Purpose : Reduced levels of neurotrophic cytokines accelerate neuronal cell death in the retina during injury, but prolonged overexpression can lead to inflammation and retinal damage. It is therefore critical to find molecular targets that regulate endogenous production of these neurotrophic factors. Müller glia (MG) upregulate Leukemia Inhibitory Factor (LIF), a predominant neurotroph, during injury. They also express Caveolin-1 (Cav1) outside of canonical caveolae which is also upregulated during retinal injury. Neuroretinal Cav1 modulates neuroprotective signaling. The objectives for this project were to determine if neuroretinal Cav1 is required for LIF production and if the sequestration of Cav1 into caveolae impacts LIF production in MG during injury.

Methods : Neuroretinal (NR)-Cav1 knockout (KO) mice were generated by Chx10-mediated Cre recombination in Cav1 floxed mice. NR-Cav1 KO mice and wild-type (WT) littermates were challenged with NMDA (N-methyl-D-aspartate) via intravitreal injection. The uninjected contralateral eye served as a naïve control. Retinas were extracted and assessed for LIF and other neuroprotective cytokine levels at 8 hours post-injection using BioPlex suspension array. For in vitro studies, we either silenced Cav1 using Cav1-specific shRNA or sequestered Cav1 into caveolae by over-expressing Cavin1/PTRF using Adenovirus-mediated transduction in the MIO-M1 MG cell line. We subsequently used ELISA to quantitatively measure LIF secretion in Cav1-silenced or Cavin1/PTRF-transduced MIO-M1 MG with or without TNF-α or LPS stimulation.

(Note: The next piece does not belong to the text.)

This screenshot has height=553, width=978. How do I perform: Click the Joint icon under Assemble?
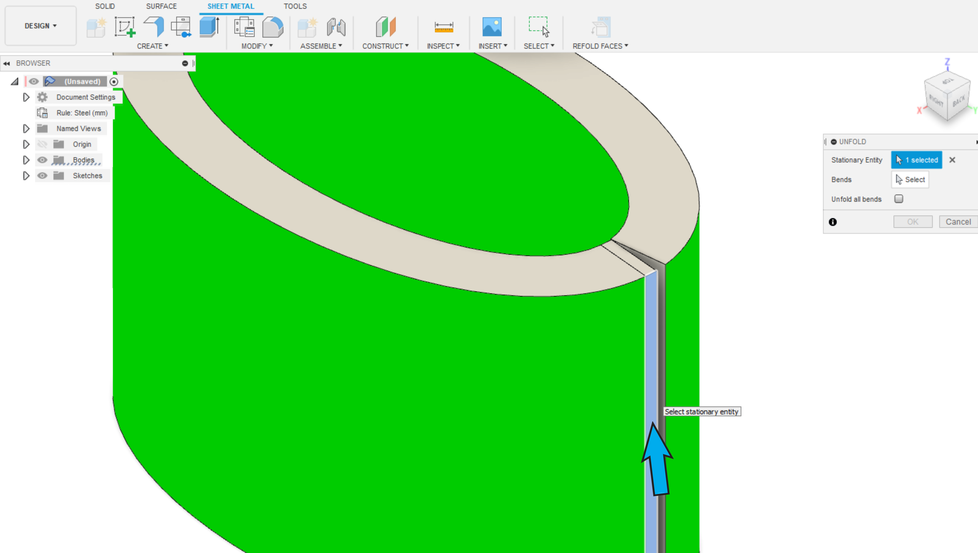[x=336, y=27]
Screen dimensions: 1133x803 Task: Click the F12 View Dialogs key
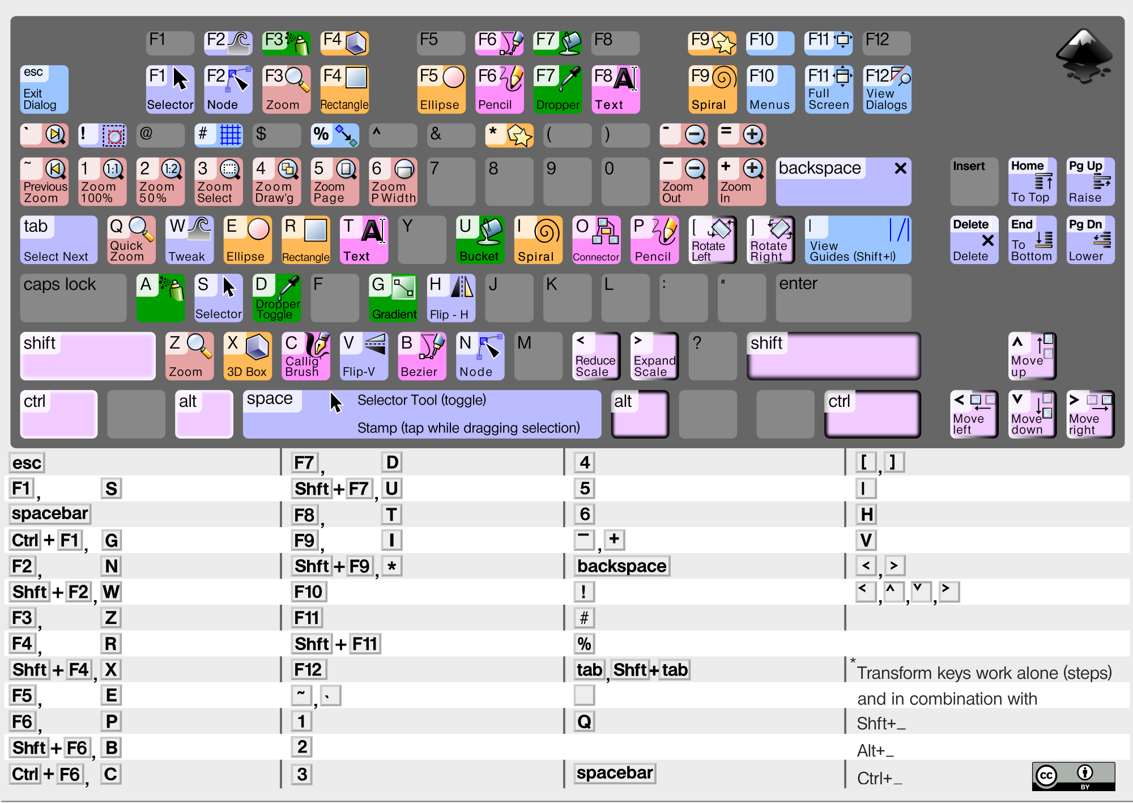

Results : Administration of NMDA significantly induces the expression of LIF in mouse retinas compared to naïve controls. Moreover, LIF expression was significantly reduced in NR-Cav1 KO retinas as compared to WT retinas. Similarly, both TNF-α and LPS stimulation induces the secretion of LIF from MIO-M1 MG. Both Cav1 silencing and Cavin1/PTRF overexpression significantly suppresses TNF-α and LPS- induced LIF secretion in MIO-M1 MG.

Conclusions : Our results suggest that non-caveolar Cav1 in MG regulates the production of LIF and possibly other neuroprotective cytokines in response to neurotoxic insults and retinal degenerative conditions. Future studies will focus on the mechanistic role of Cav1 in MG response to injury and the effect of sequestration of Cav1 into caveolae by overexpressing Cavin1/PTRF in MG in situ during injury conditions.

This abstract was presented at the 2024 ARVO Annual Meeting, held in Seattle, WA, May 5-9, 2024.